Jobs ::
- a) In the snowboarding forum thread, what exercise does wrathfuldeity recommend as good practice for riding flats?
- b) According to wrathfuldeity in the snowboarding forum thread, a rider going straight on flats should be balanced and centered on which axes? List them all.

I transition very quick on flats. It can almost look like I'm about to lose it. But it's the best way I've found to keep control and stay loose.


----------



## wrathfuldeity (Oct 5, 2007)

Really when going straight on flats at nearly flatbased, its about being balanced and centered on all 3 axis...forward/aft, toeside/heelside and in a netural twist (head,shoulder and hips paraelle with the board) position; with your hips slightly shifted forward to weight the nose...the toe/heel side is done with flexing the front ankle (gas pedal)...its a really quick and subtle transition cause you are basically riding flat and don't need a bunch of power or body leverage that would involve driving the knees or hips....and head, shoulder and trunk should remain netural and quiet. A good practice is to ride 1 footed down a easy mellow bunny slope....if you can do that you can ride flats with basically a flatbase. Btw riding flatbased is a bit of a misnomer because you are really weighting the nose...to demonstrate or experiment...go down the same mellow bunny slope and weight the tail and notice how squirrly the board is and that the tail wants to swing around to the front (thus probably catch an edge and get tossed)...but when ever your board feels squirrly and you are about to get tossed, just shift your hips toward the nose and it will immediately feel more stable. In summary riding straight in the flats takes being in a "proper netural form", then just using subtle light movements and keeping relaxed. Watch experienced riders straight line the flats or cattack...it seems they hardly move or put in any effort, its very subletle and they keep up their speed...and they are comfortable/relaxed at speed...lots of folks are not really quite comfortable going fast...its a mental thing. Once I kinda of figured this out, 1 footed skating going short distances improved greatly and riding flats is now not an issue. Sorry about the rambling.


----------



## Guest (Sep 27, 2009)

to me that makes sense in theory, but practically I can picture my heel edge lift dropping down and because I'm on toe - off I go on a tumbling mickey flip. Would take some time and tinkering to perfect I guess.


----------

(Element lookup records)
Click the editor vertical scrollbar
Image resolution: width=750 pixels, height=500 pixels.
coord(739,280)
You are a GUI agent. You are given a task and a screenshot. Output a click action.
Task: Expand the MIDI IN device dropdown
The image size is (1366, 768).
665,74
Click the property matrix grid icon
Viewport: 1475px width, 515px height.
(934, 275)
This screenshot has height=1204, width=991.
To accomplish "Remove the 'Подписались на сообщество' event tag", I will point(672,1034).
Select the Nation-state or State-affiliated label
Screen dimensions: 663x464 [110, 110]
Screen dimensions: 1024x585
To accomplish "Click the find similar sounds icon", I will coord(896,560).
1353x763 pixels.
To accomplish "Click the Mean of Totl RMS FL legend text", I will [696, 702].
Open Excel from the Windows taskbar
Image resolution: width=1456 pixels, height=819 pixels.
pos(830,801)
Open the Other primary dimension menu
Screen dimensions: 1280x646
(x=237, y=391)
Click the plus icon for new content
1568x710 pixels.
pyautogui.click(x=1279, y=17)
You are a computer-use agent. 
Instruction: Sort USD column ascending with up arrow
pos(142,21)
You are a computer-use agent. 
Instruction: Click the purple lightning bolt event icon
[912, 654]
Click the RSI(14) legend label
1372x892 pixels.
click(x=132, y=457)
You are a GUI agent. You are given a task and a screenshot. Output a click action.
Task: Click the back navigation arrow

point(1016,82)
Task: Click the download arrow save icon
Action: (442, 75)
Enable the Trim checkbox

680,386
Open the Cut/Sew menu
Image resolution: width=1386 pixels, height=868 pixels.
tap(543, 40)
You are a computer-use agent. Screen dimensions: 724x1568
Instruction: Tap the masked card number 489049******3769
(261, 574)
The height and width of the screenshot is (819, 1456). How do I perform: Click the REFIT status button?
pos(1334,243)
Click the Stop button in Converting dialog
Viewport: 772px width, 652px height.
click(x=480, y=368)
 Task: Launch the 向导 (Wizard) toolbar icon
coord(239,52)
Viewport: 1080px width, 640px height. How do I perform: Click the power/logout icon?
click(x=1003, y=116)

Solutions by task ::
- a) Riding one-footed down an easy, mellow bunny slope.

- b)
- Forward/aft
- Toeside/heelside
- Neutral twist (head, shoulders and hips parallel with the board)